- **Required tasks**
A) List every sum of money mentioned in the post on doctors and health insurance, with what each amount refers to.
B) Extend the post on doctors and health insurance by a few sentences, starting after its final line.

- **Study text**
★ ★ ★ ★ ★

Thursday, April 14, 2005

Greedy greedy greedy greedy docs

Atul Gawande--author of Complications and estimable breaker of the physicians-are-infallible-gods code of silence--offers a lengthy and somewhat muddled liberal fret about how insurance plagues our healthcare system, in the New Yorker.

For my money (literally), nothing could be more screamingly obvious than single-payer as antidote to the grotesquely iniquitous and wasteful gougefest that is the American private-insurance health system. Especially when you read about another alternative, in the person of a general surgeon who accepts no insurance at all, requiring cash on the nail from patients who can then choose whether or not to battle it out with their own insurers:

'He had practiced general surgery at the same East Coast hospital for three decades. He loved his work, he said. He did not have an unduly heavy schedule. His office hours were from nine-thirty to three-thirty on just one day a week. He did about six operations a week....And he no longer had to cover midnight emergencies. I asked him in some roundabout way how much he earned doing this. "Net income?" he said. "About one point two million last year."'

This paragon of business sense, who seems to charge over ten times the typical (admittedly chintzy but not that chintzy) reimbursements for surgical procedures (e.g. $8,500 for gallbladder removal as opposed to $700), feels that 'For doctors to think we have to be altruistic is sticking our heads in the sand.' By way of justification he notes that 'The C.E.O. of Aetna’s compensation is now ten million dollars,' as if that weren't simply another shrieking index of how fucked of a paradigm for-profit healthcare is. The blood runs cold.

★ ★ ★ ★ ★

[Source records]
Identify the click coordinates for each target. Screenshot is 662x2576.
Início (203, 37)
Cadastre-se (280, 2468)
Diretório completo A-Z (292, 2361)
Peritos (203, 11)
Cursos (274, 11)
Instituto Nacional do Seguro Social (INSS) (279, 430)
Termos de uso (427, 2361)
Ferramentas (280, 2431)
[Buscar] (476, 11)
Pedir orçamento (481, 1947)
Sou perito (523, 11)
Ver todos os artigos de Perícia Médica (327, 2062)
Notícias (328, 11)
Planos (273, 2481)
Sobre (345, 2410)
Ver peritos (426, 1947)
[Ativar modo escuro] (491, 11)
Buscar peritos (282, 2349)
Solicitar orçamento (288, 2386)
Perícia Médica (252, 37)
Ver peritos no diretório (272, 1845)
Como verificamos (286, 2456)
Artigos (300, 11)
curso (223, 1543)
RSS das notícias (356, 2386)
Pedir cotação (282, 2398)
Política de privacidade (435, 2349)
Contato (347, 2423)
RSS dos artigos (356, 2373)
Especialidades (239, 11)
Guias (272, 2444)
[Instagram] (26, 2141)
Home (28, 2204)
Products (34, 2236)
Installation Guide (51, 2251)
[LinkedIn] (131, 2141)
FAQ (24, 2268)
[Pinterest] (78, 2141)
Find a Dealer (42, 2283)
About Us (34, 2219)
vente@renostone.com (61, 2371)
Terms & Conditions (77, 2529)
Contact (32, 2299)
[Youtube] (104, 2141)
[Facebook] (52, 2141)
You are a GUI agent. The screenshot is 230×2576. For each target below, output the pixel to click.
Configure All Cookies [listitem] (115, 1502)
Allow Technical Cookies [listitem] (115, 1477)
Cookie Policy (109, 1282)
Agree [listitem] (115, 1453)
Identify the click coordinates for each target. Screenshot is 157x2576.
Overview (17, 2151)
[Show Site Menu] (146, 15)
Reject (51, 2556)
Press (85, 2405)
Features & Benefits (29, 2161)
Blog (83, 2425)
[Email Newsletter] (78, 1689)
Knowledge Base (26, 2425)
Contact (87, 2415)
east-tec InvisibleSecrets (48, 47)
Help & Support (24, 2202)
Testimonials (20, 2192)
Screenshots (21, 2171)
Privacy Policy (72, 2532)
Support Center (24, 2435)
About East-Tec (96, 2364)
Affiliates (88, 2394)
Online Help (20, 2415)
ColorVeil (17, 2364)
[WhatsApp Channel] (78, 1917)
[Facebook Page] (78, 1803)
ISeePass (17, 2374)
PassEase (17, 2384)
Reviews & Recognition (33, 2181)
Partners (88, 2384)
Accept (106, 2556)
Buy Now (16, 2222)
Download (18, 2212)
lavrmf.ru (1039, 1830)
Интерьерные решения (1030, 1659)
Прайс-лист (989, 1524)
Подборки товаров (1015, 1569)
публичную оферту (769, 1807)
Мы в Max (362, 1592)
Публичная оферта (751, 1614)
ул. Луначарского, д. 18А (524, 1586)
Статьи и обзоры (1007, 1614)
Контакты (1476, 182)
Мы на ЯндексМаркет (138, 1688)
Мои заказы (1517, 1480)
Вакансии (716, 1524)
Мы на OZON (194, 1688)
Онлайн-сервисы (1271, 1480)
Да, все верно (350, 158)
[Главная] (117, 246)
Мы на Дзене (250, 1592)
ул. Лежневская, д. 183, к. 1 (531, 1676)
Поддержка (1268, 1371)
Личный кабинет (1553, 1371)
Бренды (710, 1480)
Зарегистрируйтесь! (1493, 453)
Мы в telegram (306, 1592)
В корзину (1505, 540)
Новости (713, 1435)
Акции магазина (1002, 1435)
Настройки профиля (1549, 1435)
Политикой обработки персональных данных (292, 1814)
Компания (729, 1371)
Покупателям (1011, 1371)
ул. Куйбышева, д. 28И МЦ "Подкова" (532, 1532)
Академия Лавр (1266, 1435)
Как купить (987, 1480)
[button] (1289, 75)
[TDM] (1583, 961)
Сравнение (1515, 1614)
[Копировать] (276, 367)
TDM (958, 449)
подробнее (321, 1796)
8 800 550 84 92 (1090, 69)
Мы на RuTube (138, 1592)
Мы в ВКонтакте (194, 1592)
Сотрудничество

★ ★ ★ ★ ★

- **Task answers**
A)
- About one point two million: the surgeon's net income last year
- $8,500: what he charges for gallbladder removal
- $700: the typical reimbursement for gallbladder removal
- Ten million dollars: the compensation of Aetna's C.E.O.

B)
Clearly, giving the market an even freer hand in setting medical costs is not going to result in reduced barriers to health care for those who can't afford it now. Nor will it result in equitable distribution of quality care. If docs like this one, 'something of a star in his field,' can price themselves out of reach of all but the tiniest elite, the rest of humanity will have to content itself with its sundry designated layers in a deteriorating parfait of more affordable dregs. There aren't words for how not good enough that is.

I do take hope, though, from the level of social and political engagement I've seen in many medical students, particularly in the Action Committees at the American Medical Students' Association. When I interviewed at Cornell, a 2nd-year MD-PhD student actually quoted Howard Zinn to me! Given how shockingly conservative and socially callous is the American medical establishment (notably the AMA), I'm hopeful that the rising generation of docs, who got into this gig knowing full well we weren't ever going to pull down the truly stupid coin of yore (not that we will do badly at all, mind you), will reinject some of that spirit of helpfulness and social engagement that I do believe, corny old fucker that I am, is fundamental to the practice of good medicine.